Despite its broad acceptance and application, PD-L1 abundance has proven an inconsistent biomarker because of its dynamic expression on both tumor and immune cells and a lack of standardization across PD-L1–detection tests. This biological variability and the subjective thresholds used to determine a positive outcome make it difficult to accurately stratify patients, and may actually affect whether a clinical trial succeeds. For example, if the threshold for PD-L1 expression level is set too low, then not enough people in a trial may respond to the treatment. Indeed, the recent failure of a lung cancer trial has been linked to the inclusion of patients with PD-L1 levels that were too low to make them likely candidates for response.

For immunotherapy, we will need to look at multiple biomarkers—in addition to PD-L1—to determine which approach is right for each patient and each tumor type. 

Getting quantitative

Fortunately, advances in next-generation sequencing, including the development of comprehensive genomic profiling (CGP), have enabled the discovery of new biomarkers that are more rigorous and quantitative, such as microsatellite instability (MSI) and tumor mutational burden (TMB). Rather than focusing on a single protein marker, CGP-measured MSI and TMB are based on quantifying the genomic changes associated with a given tumor.

MSI measures the accumulation of short, repeated sequences of DNA caused by defects in a specific type of DNA repair. In certain cases, “high” MSI can be a predictor for response to checkpoint inhibitor immunotherapy. For example, colorectal cancer patients who are MSI-high have been found more likely to respond to anti-PD-1 treatment.

Biological variability and the subjective thresholds used to determine a positive outcome make it difficult to accurately stratify patients.

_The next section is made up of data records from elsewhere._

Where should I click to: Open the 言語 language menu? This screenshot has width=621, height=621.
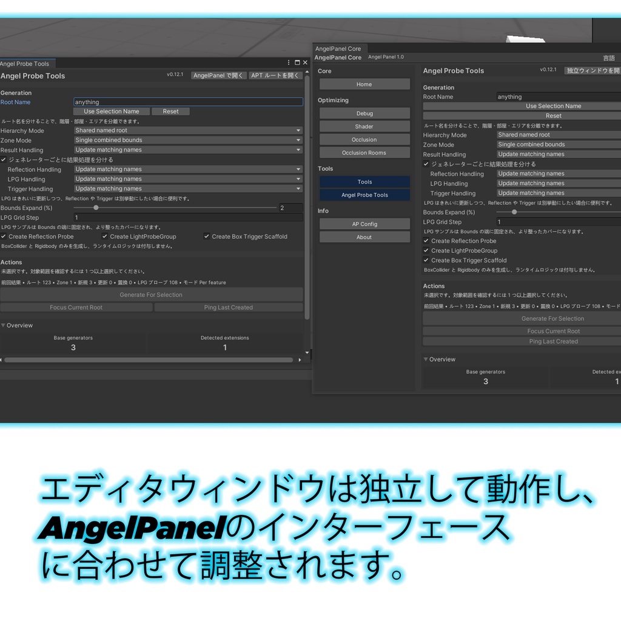609,56
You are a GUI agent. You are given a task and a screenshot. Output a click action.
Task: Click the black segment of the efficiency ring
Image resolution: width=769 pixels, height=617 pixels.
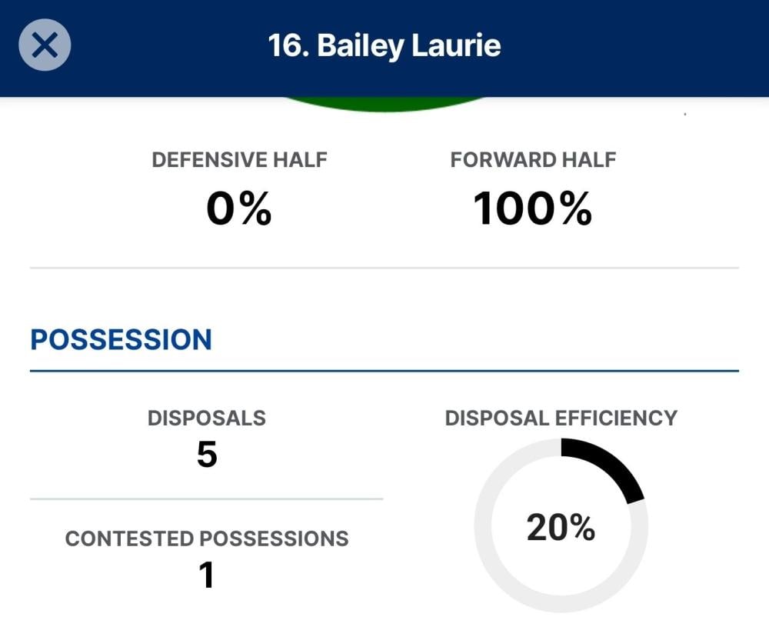pos(612,464)
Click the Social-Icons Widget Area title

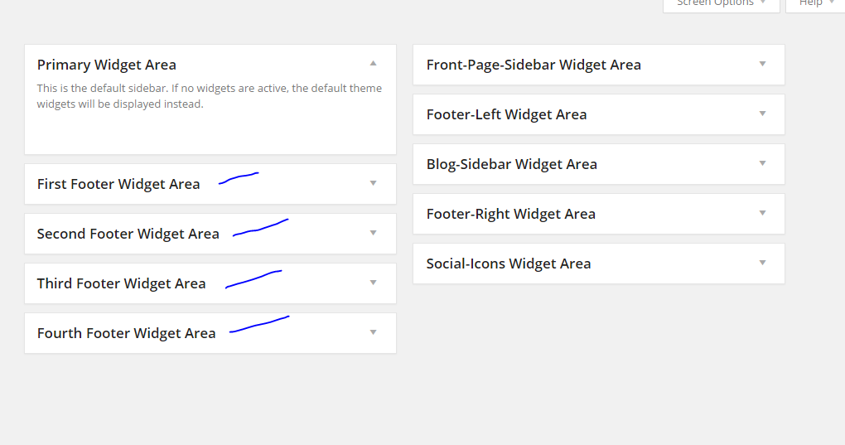tap(509, 264)
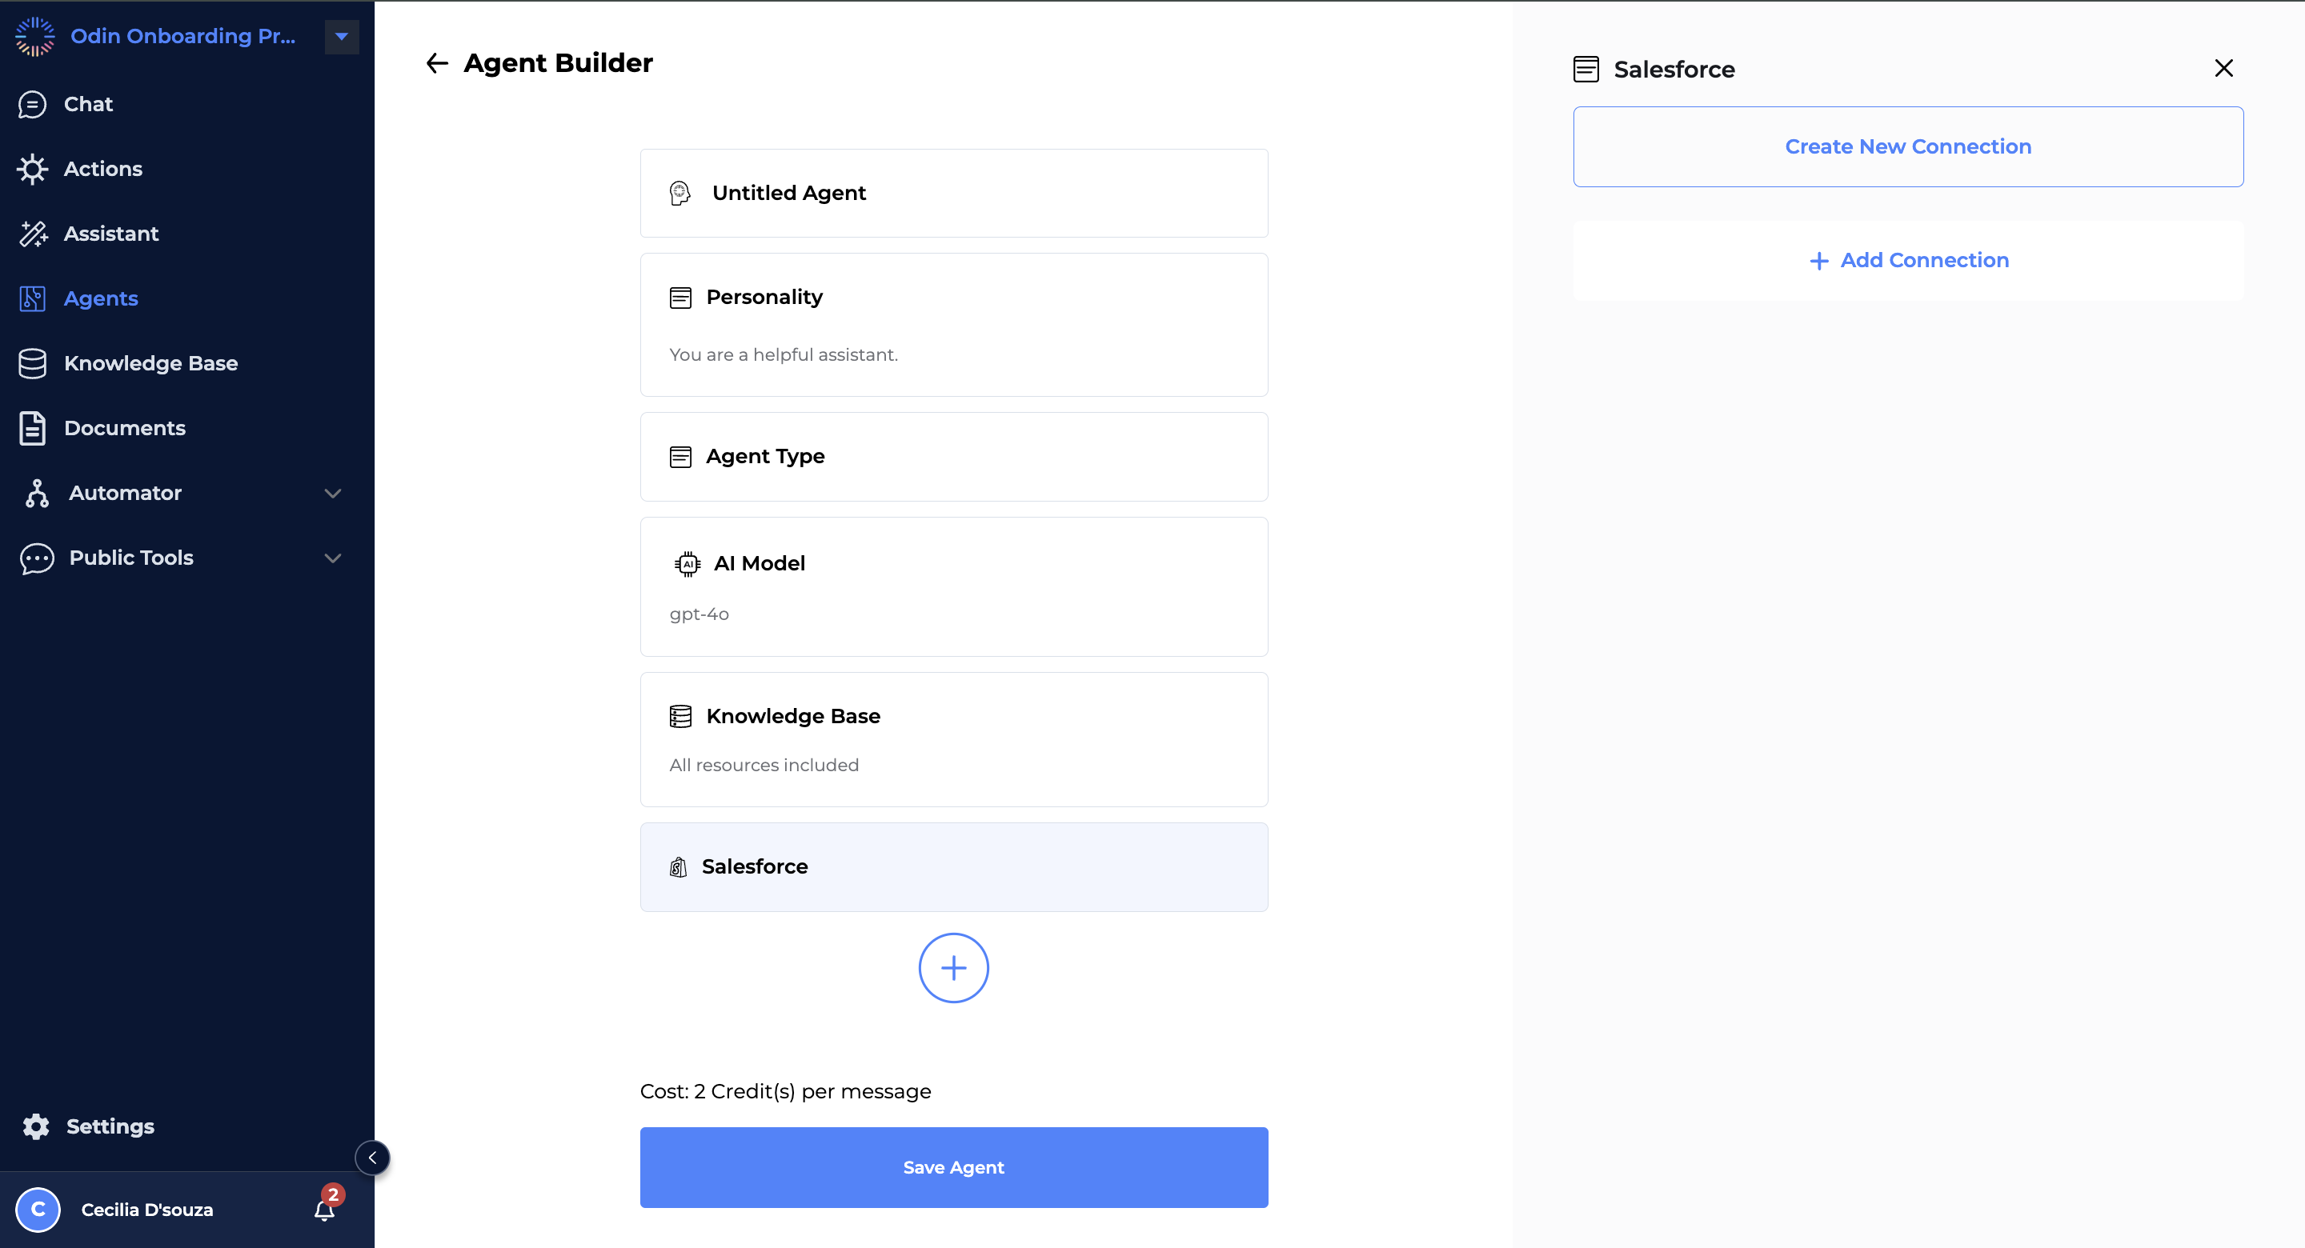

TMB offers a quantitative measure of the total number of mutations in the coding regions of a tumor’s genome. Tumor cells that have higher levels of TMB—meaning they harbor more mutations—are believed to have more proteins on their surfaces that are distinct from those on a person’s healthy cells. These mutated proteins, known as neoantigens, are like red flags that can activate the immune system. Therefore, having high TMB may lead to a more robust immune response to checkpoint inhibitors. (See “Seek and Destroy,” here.)

There is a growing body of data demonstrating the utility of TMB as a predictive biomarker in advanced cancer. In fact, studies have shown that TMB can help predict responses to US Food and Drug Administration-approved checkpoint inhibitor immunotherapies across multiple tumor types, including lung cancer, melanoma, and bladder cancer. In a bladder cancer study, researchers found that TMB was superior to PD-L1 testing as a means of predicting and stratifying responses to an anti-PD-L1 immunotherapy.

And while PD-L1 testing may be applicable only to checkpoint inhibitors that target the protein and its receptor, TMB has the potential to predict response and guide treatment to any cancer therapy that relies on immune activation, such as T-cell therapies or cancer vaccines. Together with comprehensive genomic profiling, TMB may provide an opportunity for physicians treating patients with advanced-stage cancers to find new treatment options. 

The path forward

There is still a need for more diagnostic biomarkers in advanced cancer. One example that illustrates this need is triple-negative breast cancer. This malignancy is not very noticeable to the immune system, so many people have hypothesized that immunotherapies wouldn’t work well. But it turns out that the presence of specific immune cells, called tumor-infiltrating lymphocytes, could help predict patient response to the combination of checkpoint inhibitor immunotherapy and chemotherapy, suggesting yet another predictive biomarker for immunotherapies.

While the incredible complexity of the human immune system poses a challenge to the development of biomarkers for immunotherapies, we are hopeful that we will continue to identify multiple biomarkers to guide the selection of the right treatment for the right patient. The potential for immunotherapies to change the cancer treatment landscape is clear. Now we need the right markers to help guide the way. 

David Fabrizio is the cancer immunotherapy leader at Foundation Medicine, which offers a full suite of comprehensive genomic profiling assays to physicians.